6.2 Client Only Architecture

As the sole purpose of the widget demo application is to demonstrate the usage of the UI elements provided by the Scout framework, no server side data access and/or business logic is required. Therefore, the widget demo application has been designed as a client only application. As a side effect, the architecture of this widget application may also be used as a template to build similar client only applications with the Scout framework. It is important to note that this architecture can only be recommended for very simple applications. For more complex software packages, for example personal digital archives or private accounting software, it is not recommended to implement the business logic and the access to the database in the application’s client plugin. A much cleaner approach is to take advantage of the offline support provided by the Scout framework. As in typical Scout client server projects, the presentation logic can be implemented in the client plugin and business logic and access to a (local) database are located in the server plugin. A detailed description of this setup including step-by-step instructions is available on the Scout Wiki1 . In the text below the client only setup of the widget demo application is explained by looking at the main differences to the setup of the “Hello World” application introduced in Chapter 2.

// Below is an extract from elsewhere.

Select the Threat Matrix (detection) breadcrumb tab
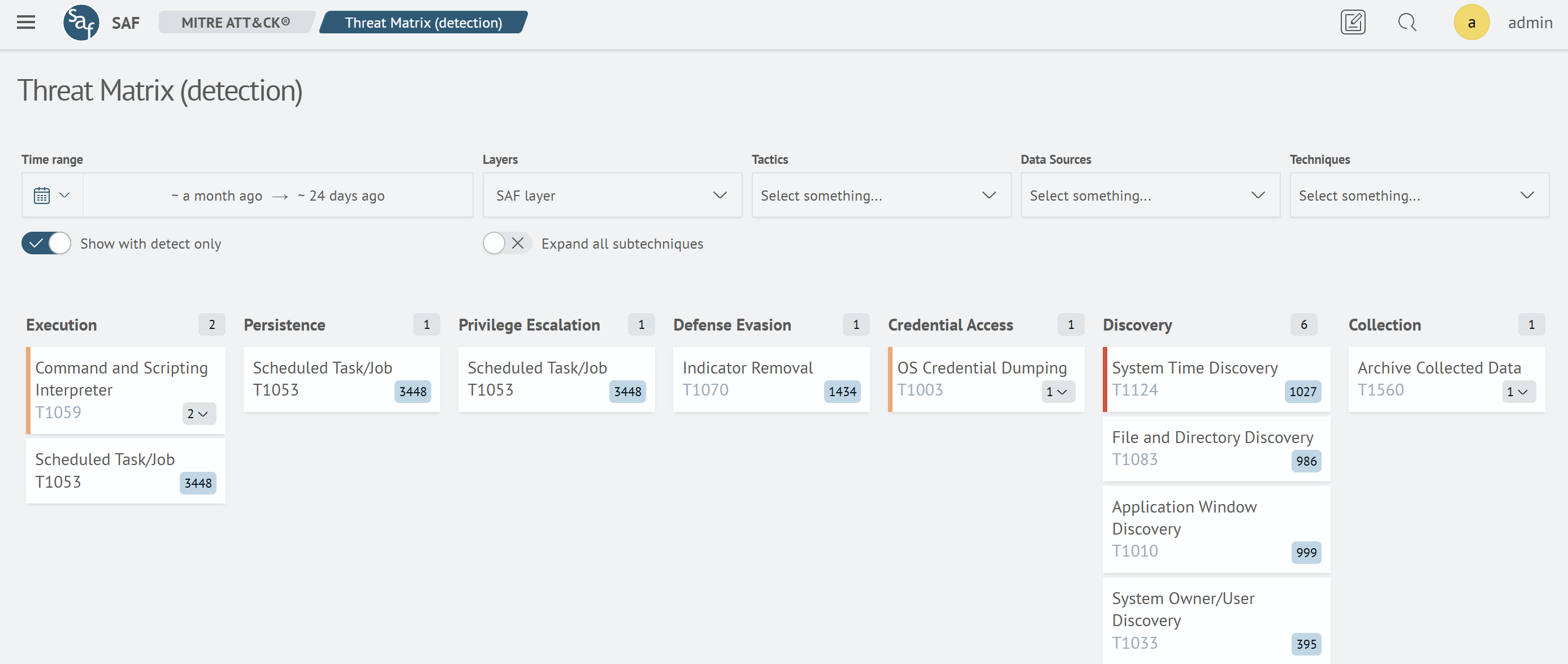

Listing 6.1: The setup of the client session in the Scout widget demo application.
import org.eclipse.scout.service.SERVICES; 
import org.eclipsescout.demo.widgets.client.ui.desktop.Desktop; 
public class ClientSession extends AbstractClientSession { 
 private static IScoutLogger logger = ScoutLogManager.getLogger(ClientSession.class); 
 private String m_product; 
 private boolean m_footless;

The most obvious difference of the widget demo application to the “Hello World” client server example is the missing server (plugin). Consequently, the widget demo application also does not need a service tunnel to handle client server communication. As the setup of this service tunnel is typically initiated in method execLoadSession of the client’s ClientSession class, the setup of the service tunnel has been commented out in the widget demo application according to Listing 6.1.

The next difference between typical Scout applications and the widget demo lies in the handling of code types and codes. Accessing code types and codes is the responsibility of the server’s CodeService class in Scout applications. As the widget demo does not have a server but we still want to work with codes and code types, a LocalCodeService class has been added to the client’s plugin.

The last difference of note between the “Hello World” example and the widget demo application lies in the implementation of the form handler classes. In the desktop form’s view handler of the “Hello World” application the data to be displayed is retrieved via the server’s DesktopService as shown in Listing 3.2. As the forms of the widget demo application do not load/persist any data from/to a server, no such logic is required in the form handlers and the corresponding classes remain empty.